Adding Your Own Control

Each control is one entry in the CONTROLS list. Steps to add one:
  1. Define the queries — one yes/no legal question per node in your decision tree.
  2. Add branching logic to _run_control — under which combination of answers is the control PASS vs FAIL, and which query’s template is used for reformulation.
  3. Write a default template — the fallback wording used when no reference NDA matches.
{
    "number": "5",
    "name": "Term and termination",
    "queries": [
        {"id": "q1", "text": "Does the NDA specify a fixed duration of confidentiality?"},
    ],
    "default_templates": {
        "q1": "The obligations under this Agreement shall survive for a period of five (5) years ...",
    },
}

Best Practices

  1. Keep controls as data, not code — putting the query text and templates in a list (not spread through functions) makes compliance review a task your legal team can audit directly.
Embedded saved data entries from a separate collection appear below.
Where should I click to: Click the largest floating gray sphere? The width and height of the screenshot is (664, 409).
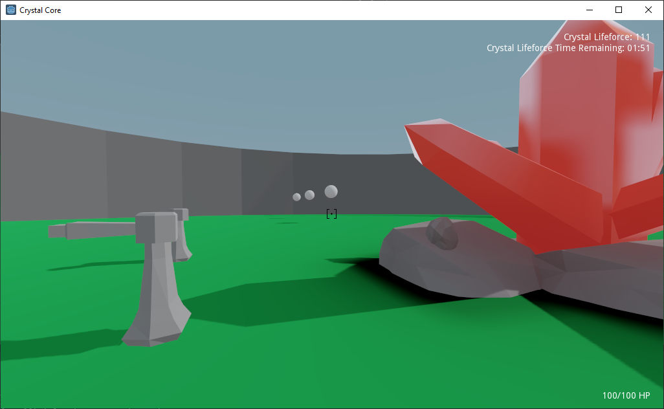coord(331,192)
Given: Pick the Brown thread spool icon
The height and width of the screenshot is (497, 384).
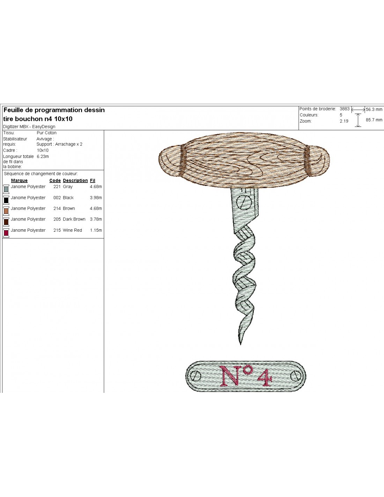Looking at the screenshot, I should pos(6,211).
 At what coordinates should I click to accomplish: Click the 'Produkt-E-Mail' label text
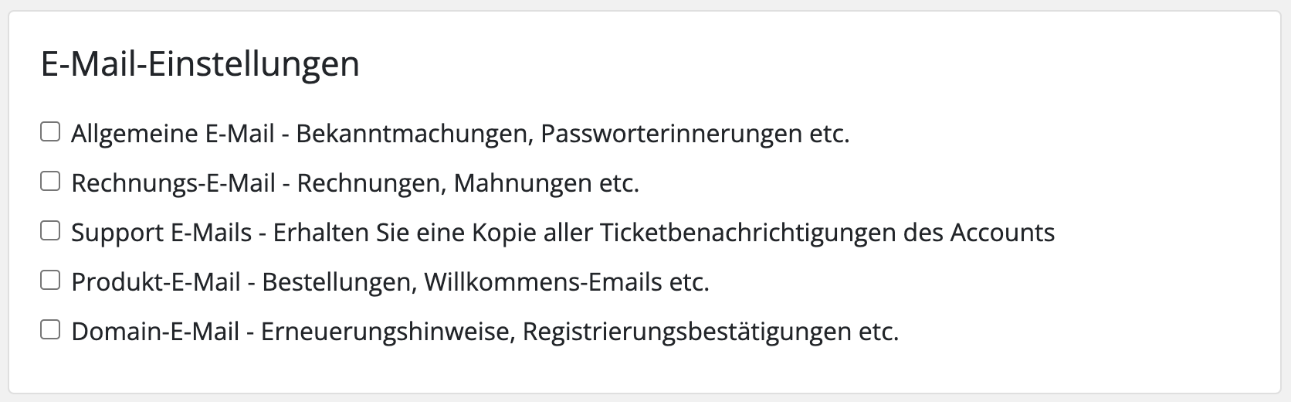click(156, 282)
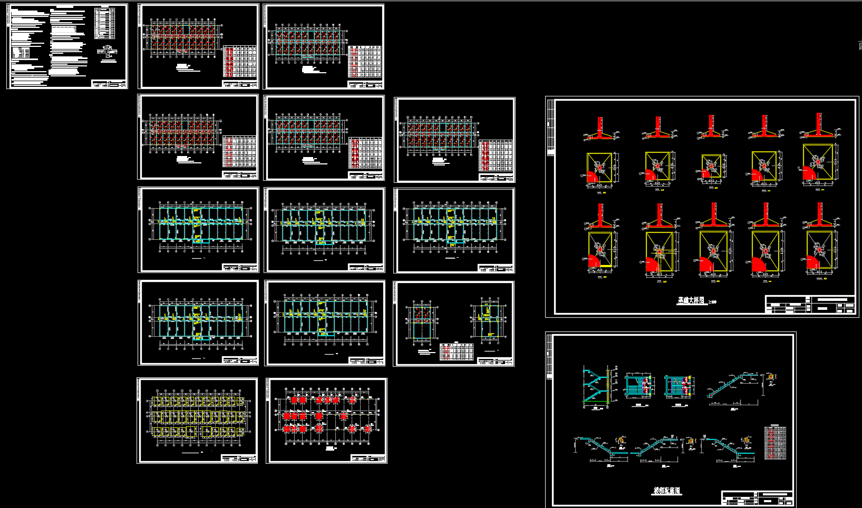Screen dimensions: 862x508
Task: Click the 楼梯配筋图 drawing title
Action: pos(667,491)
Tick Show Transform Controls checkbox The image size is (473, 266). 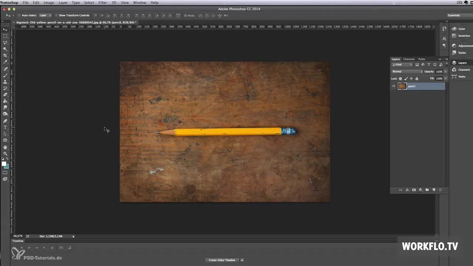point(56,16)
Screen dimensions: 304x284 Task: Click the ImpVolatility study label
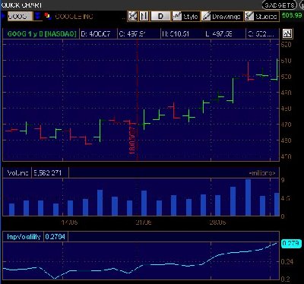tap(24, 237)
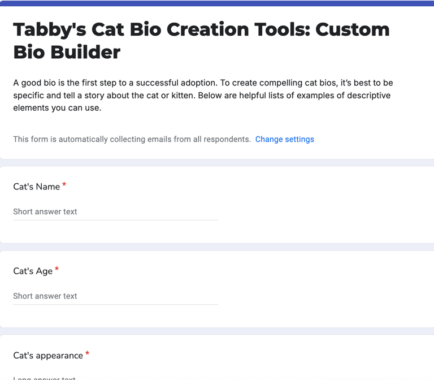Select the Cat's appearance question title
The image size is (434, 380).
click(48, 356)
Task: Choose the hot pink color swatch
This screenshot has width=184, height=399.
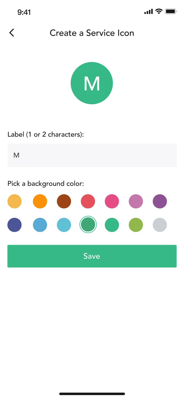Action: 112,201
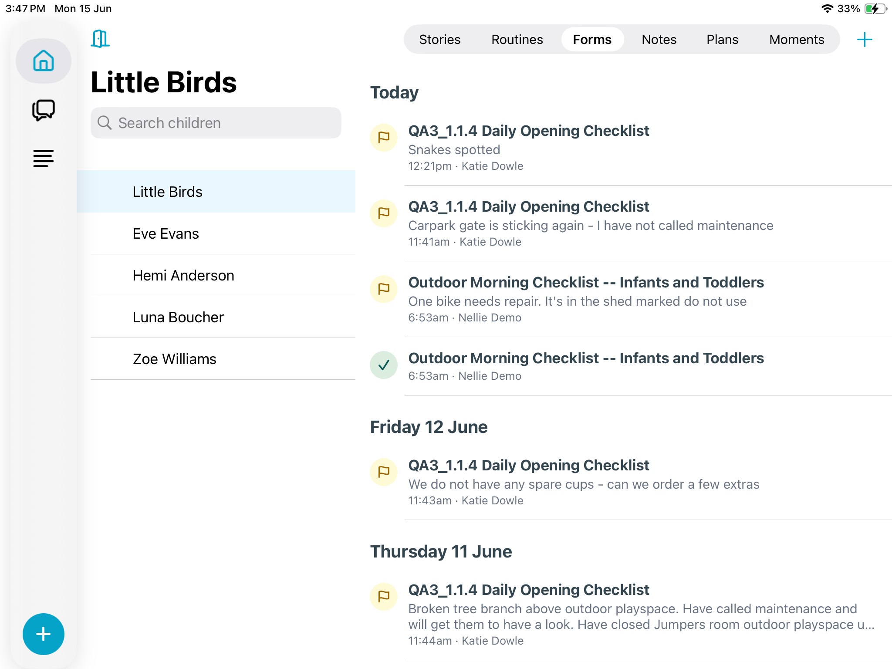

Small wins for lawyers are big wins for the pipeline.
  2. Always use force_tool: "document_search" for clause lookups — it forces Paradigm to cite the actual document rather than rely on general knowledge, which matters enormously for legal review.
  3. Use response_format with a JSON schema for classification — free-text parsing of “yes/no plus quote” is fragile; schema-enforced JSON is bulletproof.
  4. Prefer reference-sourced rewordings over templates — language the counterparty has already signed is far easier to accept than a generic template clause. Fall back to templates only when no reference matched.
  5. Match counterparties, not filenames — extracting the Target Company before matching means you can use an inventory of hundreds of signed NDAs without worrying about how they were named. A loose similarity threshold (0.5) is forgiving of naming variations.
  6. Validate the extracted counterparty — M&A NDAs often involve three parties; a cheap schema-backed extractor with explicit “exclude these roles” rules in the description field saves expensive re-runs.